Uma história de perseverança, determinação e geração de oportunidades
É com emoção à flor da pele que o administrador Cassius Leal recorda dos perrengues que passou até chegar aonde queria. A infância e a juventude difíceis foram motivação para buscar mais conhecimento, como nas duas pós- graduações, em Berkeley e Chicago. Rodou o mundo trabalhando no mercado financeiro, na Inglaterra, Espanha e Portugal. De volta ao Brasil, cofundou a ONG Primeira Chance e hoje estende a mão a empreendedores novatos.
Ler o currículo do administrador de empresas Cassius Leal pode dar a ideia de que tudo foi muito fácil e orgânico. Formado em Administração pela USP, com pós-graduações em Matemática Aplicada, Finanças pela Universidade da Califórnia – Berkeley e um MBA pela Universidade de Chicago, é também advogado e contador pela Universidade Anhembi Morumbi. Rodou o mundo trabalhando no mercado financeiro, na Inglaterra, Espanha e Portugal. E, quando bem-sucedido, decidiu retribuir através de uma ONG que apoia jovens com alto potencial acadêmico.
O que nenhum CV mostra, mas ele faz questão de compartilhar para inspirar outras pessoas, é a trajetória que o levou a cada conquista.

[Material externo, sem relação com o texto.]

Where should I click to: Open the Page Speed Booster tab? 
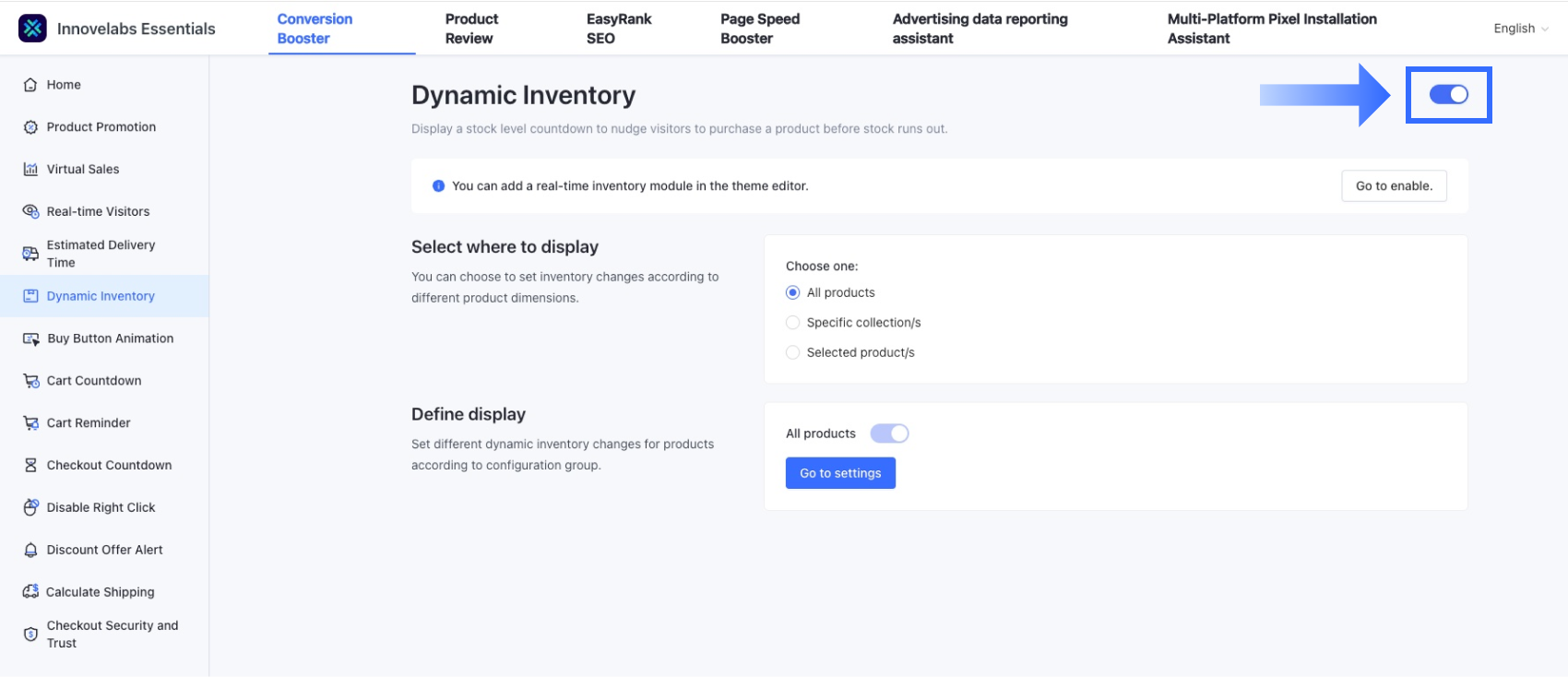[x=759, y=29]
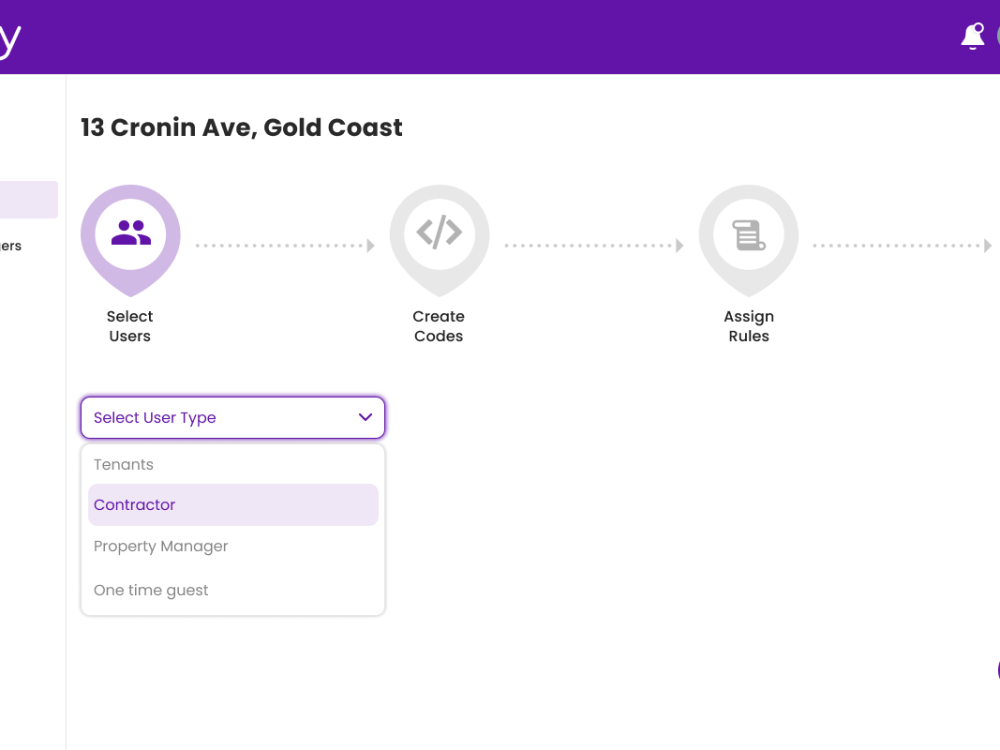Collapse the Select User Type chevron
1000x750 pixels.
(365, 417)
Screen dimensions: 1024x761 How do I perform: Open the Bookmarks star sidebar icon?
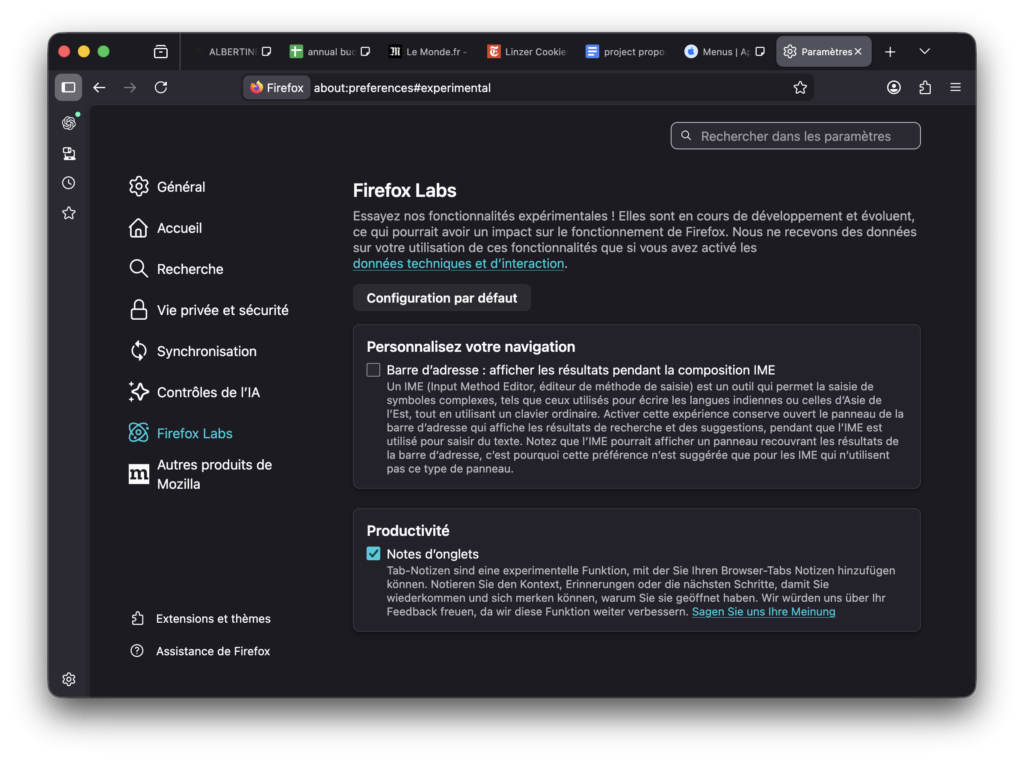tap(68, 213)
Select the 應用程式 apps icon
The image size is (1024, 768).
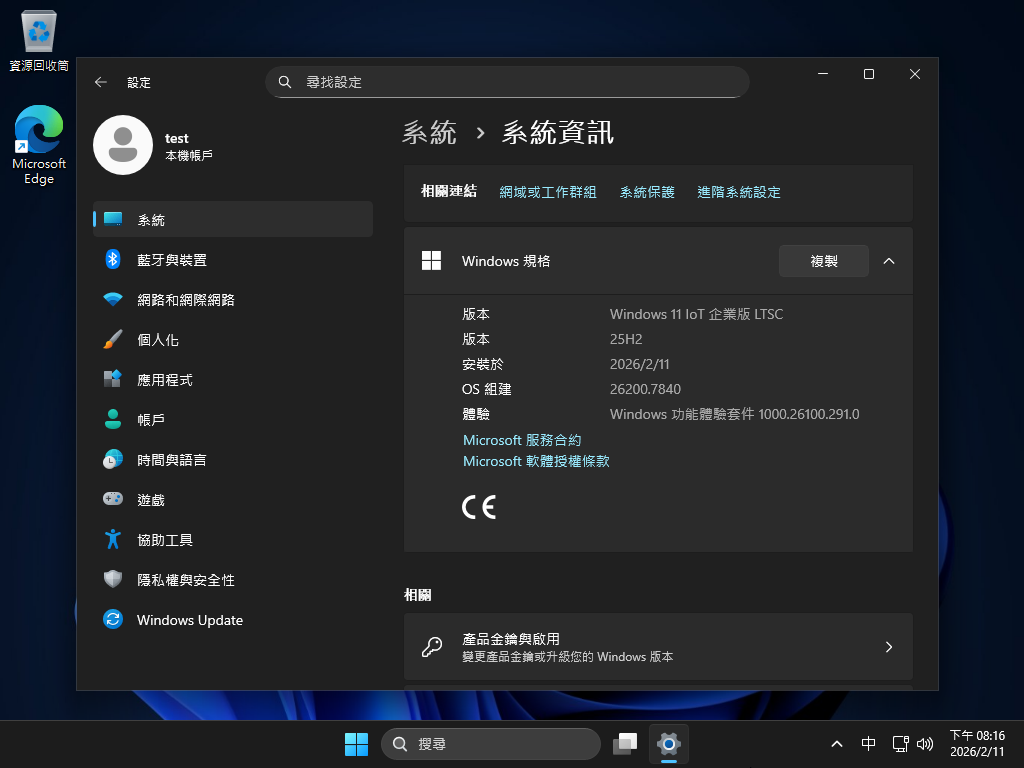[113, 380]
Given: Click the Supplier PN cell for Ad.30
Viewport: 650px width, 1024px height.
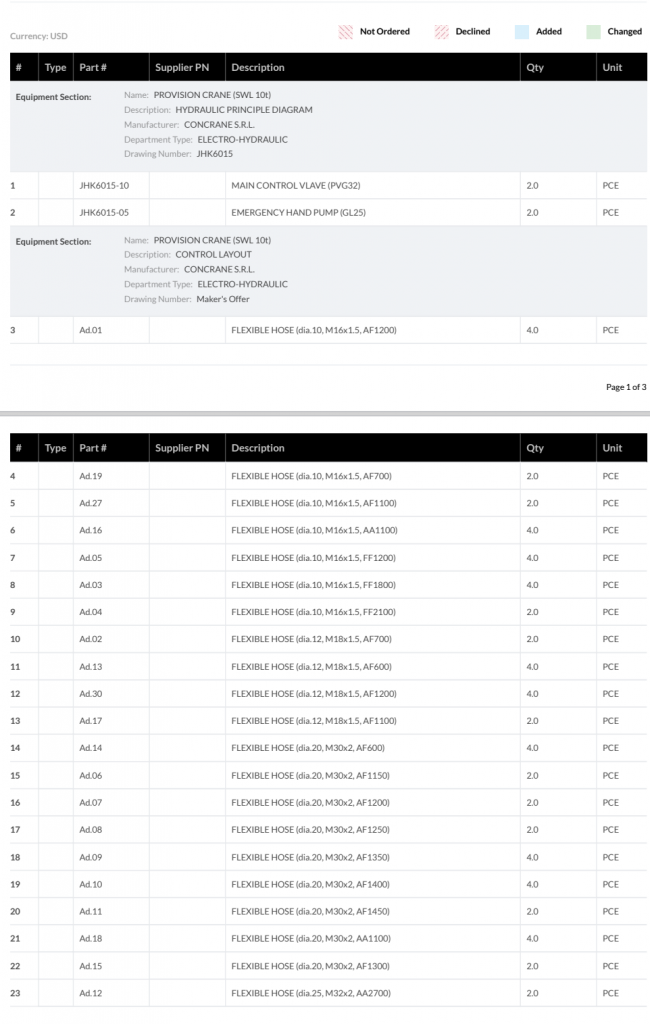Looking at the screenshot, I should click(187, 694).
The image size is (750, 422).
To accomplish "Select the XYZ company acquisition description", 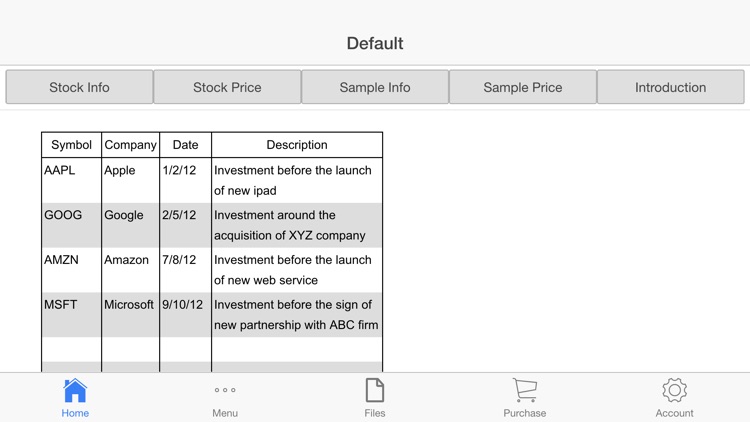I will point(297,225).
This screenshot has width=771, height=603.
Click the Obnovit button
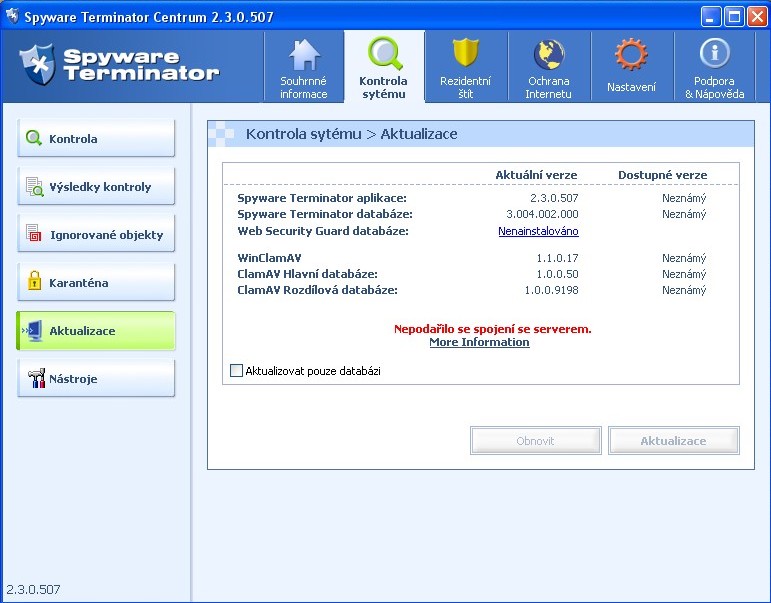click(535, 441)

A infância e a juventude difíceis foram motivação para buscar oportunidades melhores. É com emoção à flor da pele que Cassius recorda dos obstáculos que enfrentou para chegar onde queria.
Natural de Mogi das Cruzes, a 50 km de São Paulo, saiu de casa cedo para estudar técnico em informática em São José dos Campos. Pedia carona na estrada para visitar os pais aos finais de semana. A alimentação diária, invariavelmente, era à base de macarrão instantâneo. Não vislumbrava mudanças na rotina caso não tomasse alguma atitude.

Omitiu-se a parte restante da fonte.